Financial institutions and identification
Before you open an account with a financial institution such as a bank, building society or credit union, they must establish proof your identity and verify your address. This requirement is set down in anti-money laundering legislation.
The Central Bank has an explainer on why you must prove your identity when opening a bank account.
When you are opening an account you cannot use the same document as proof of both your identity and your address. The bank can decide to use any of the following documents for verification (and they can also look for further information).
Proof of identity
The bank can request any of the following documents as proof of identity:
- A valid passport
- A current Irish driving licence
- A National Age Card (issued by An Garda Síochána)
- An identification form with a photograph signed by a member of An Garda Síochána
Proof of address
The bank can request any of these documents as proof of your address:
- A current utility bill (such as a gas, electricity or telephone or mobile phone bill)
- A current car or home insurance policy that shows your address
- A document issued by a government department that shows your address
- A copy of your Tax Credit Certificate (TCC)
- A Statement of Liability (previously P21) from Revenue
- A social insurance document (that shows your address)
- A letter from your employer or licensed employment agency stating that you have recently arrived in Ireland and have started work but cannot yet provide evidence of your Irish address (you will have to provide evidence of your address at a later date)
In some cases a bank may ask you for your PPS number – for example, if you are claiming tax relief on the interest paid on a mortgage loan.
Copies of all documentation used to establish the identity of the customer must be retained for 5 years after an account is closed. Also, copies of transactions must be kept for 5 years after the date of the transaction.
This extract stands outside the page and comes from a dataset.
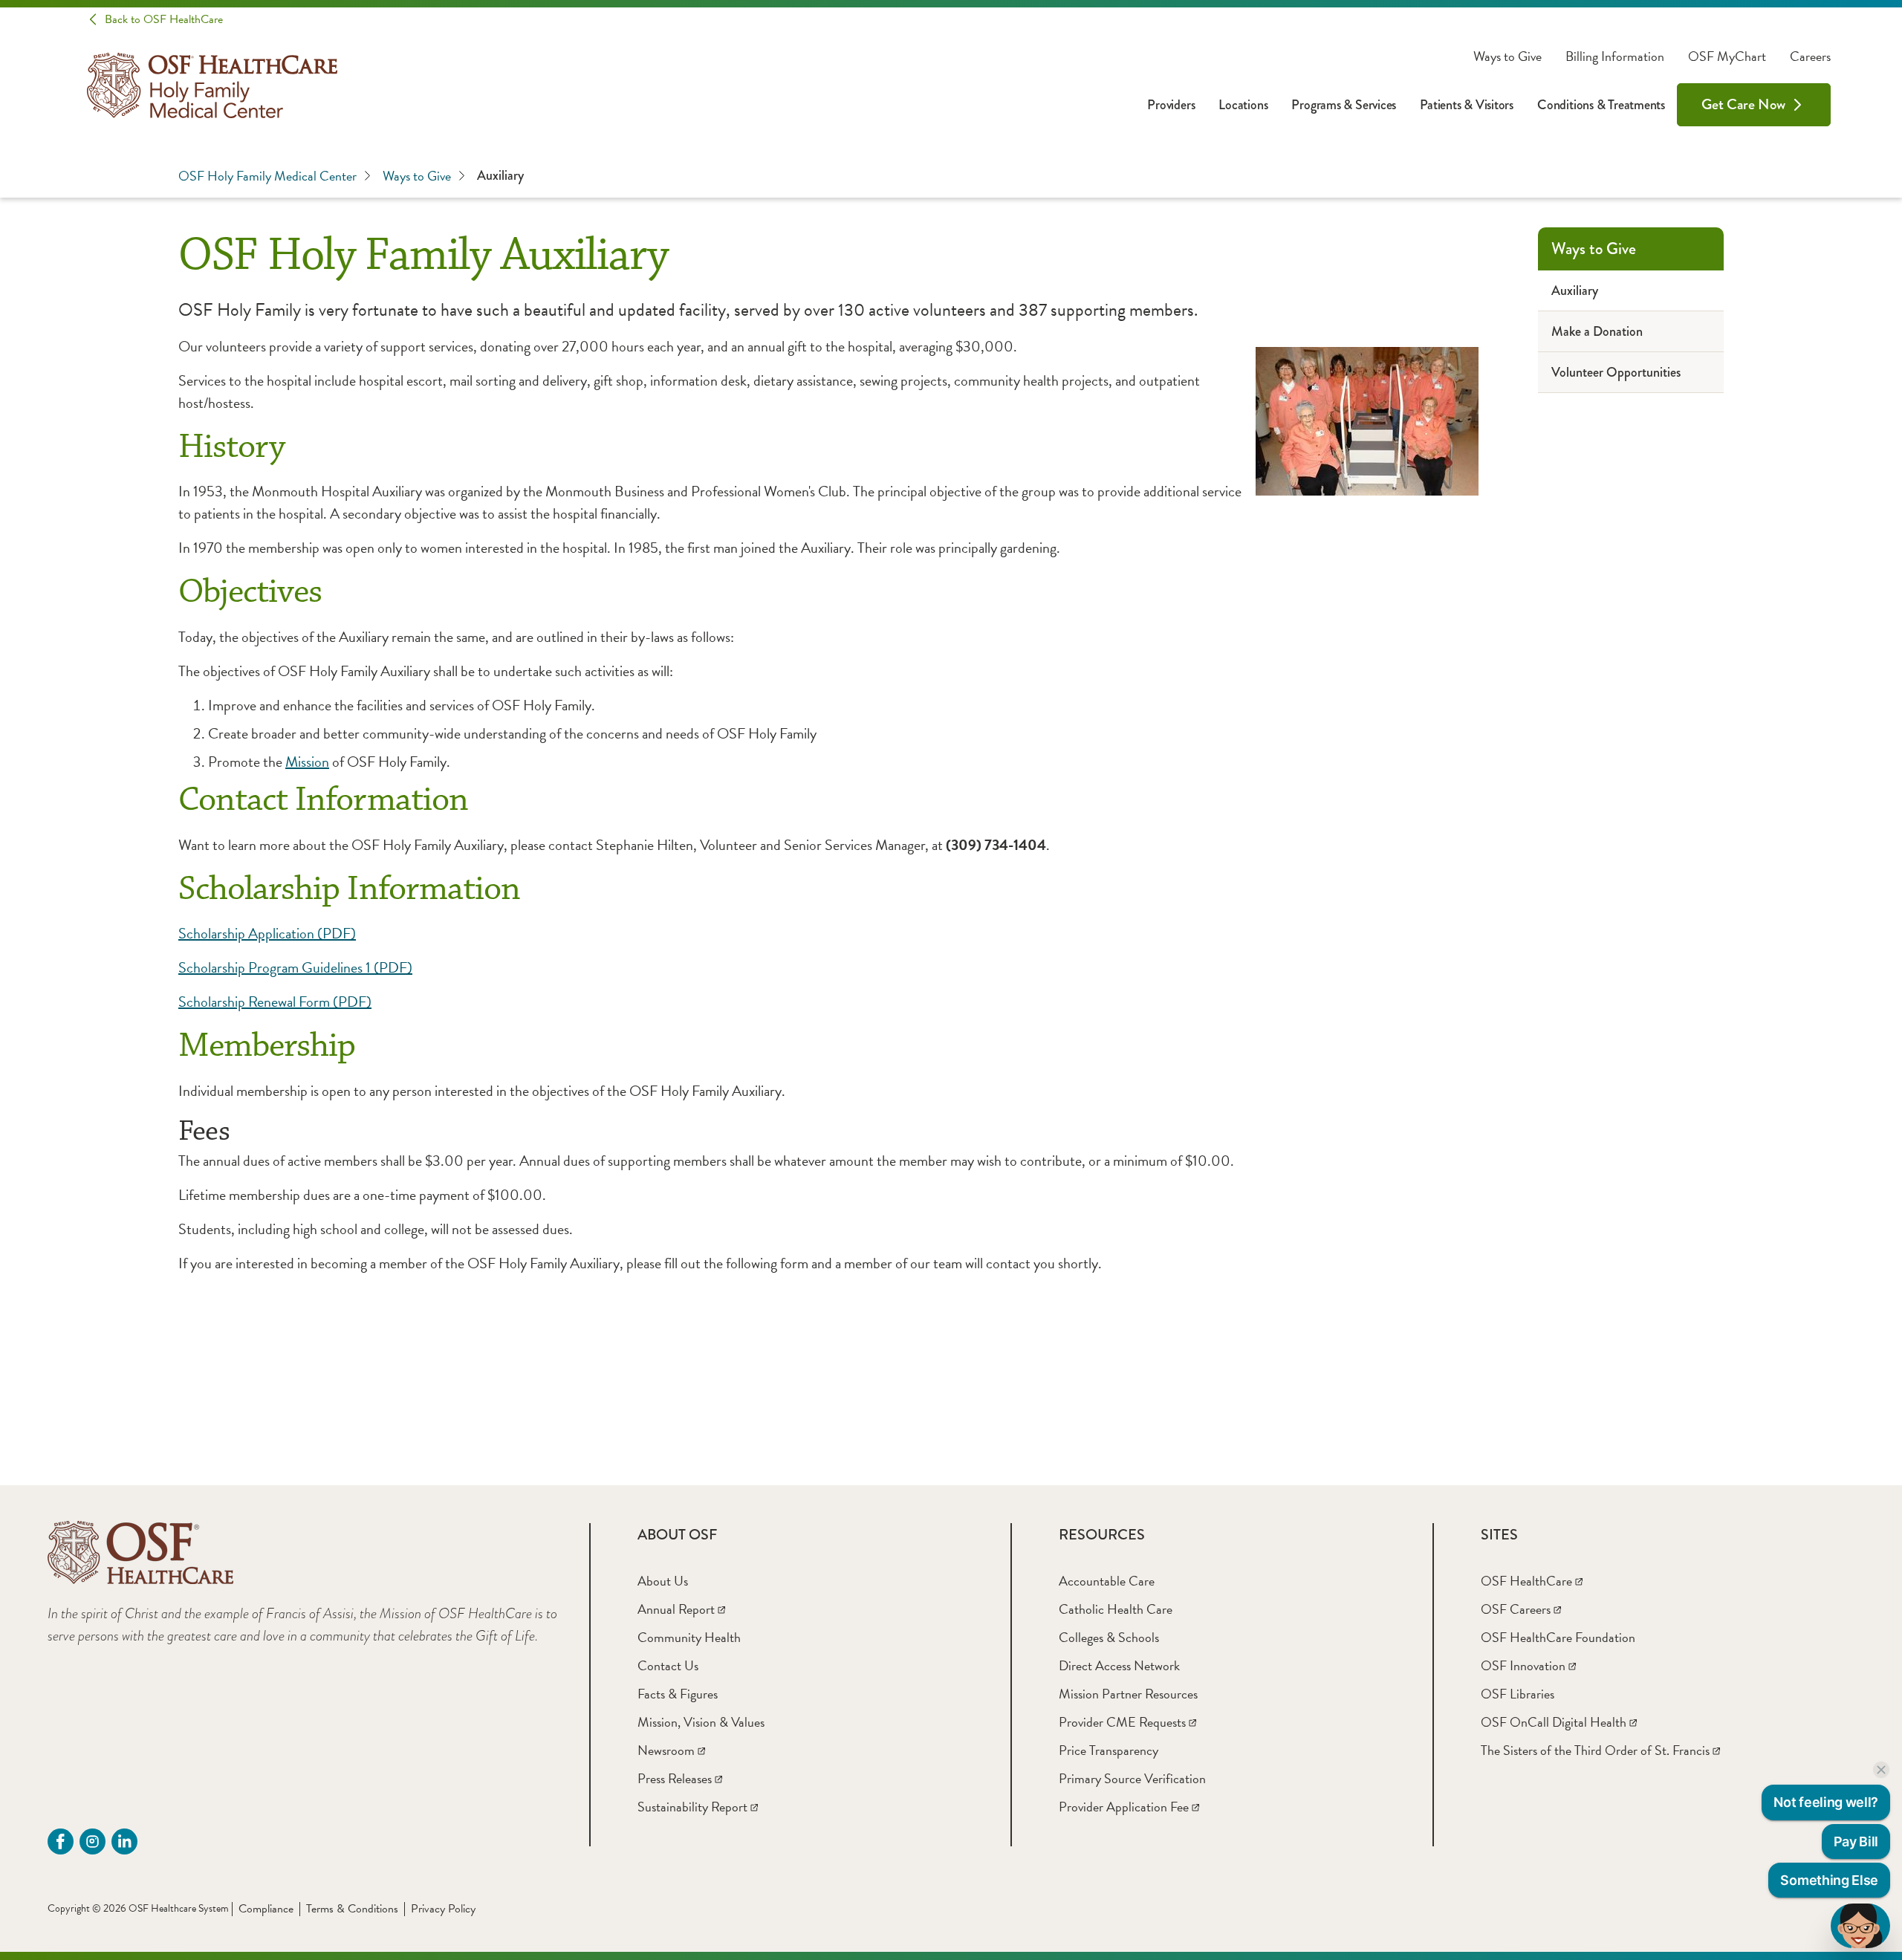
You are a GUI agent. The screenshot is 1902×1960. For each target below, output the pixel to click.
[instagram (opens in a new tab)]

Bank staff are required to know the nature of their customers' business and can ask for information about the level and type of business that is likely to be transacted through the account. You can also be asked to provide confirmation of the source of your funds and to give reasons for carrying out certain transactions.
How to apply
You should contact your bank or financial institution to get full details of the identification they require. The Central Bank of Ireland’s Registers contains individual registers for all financial institutions regulated by the Central Bank of Ireland.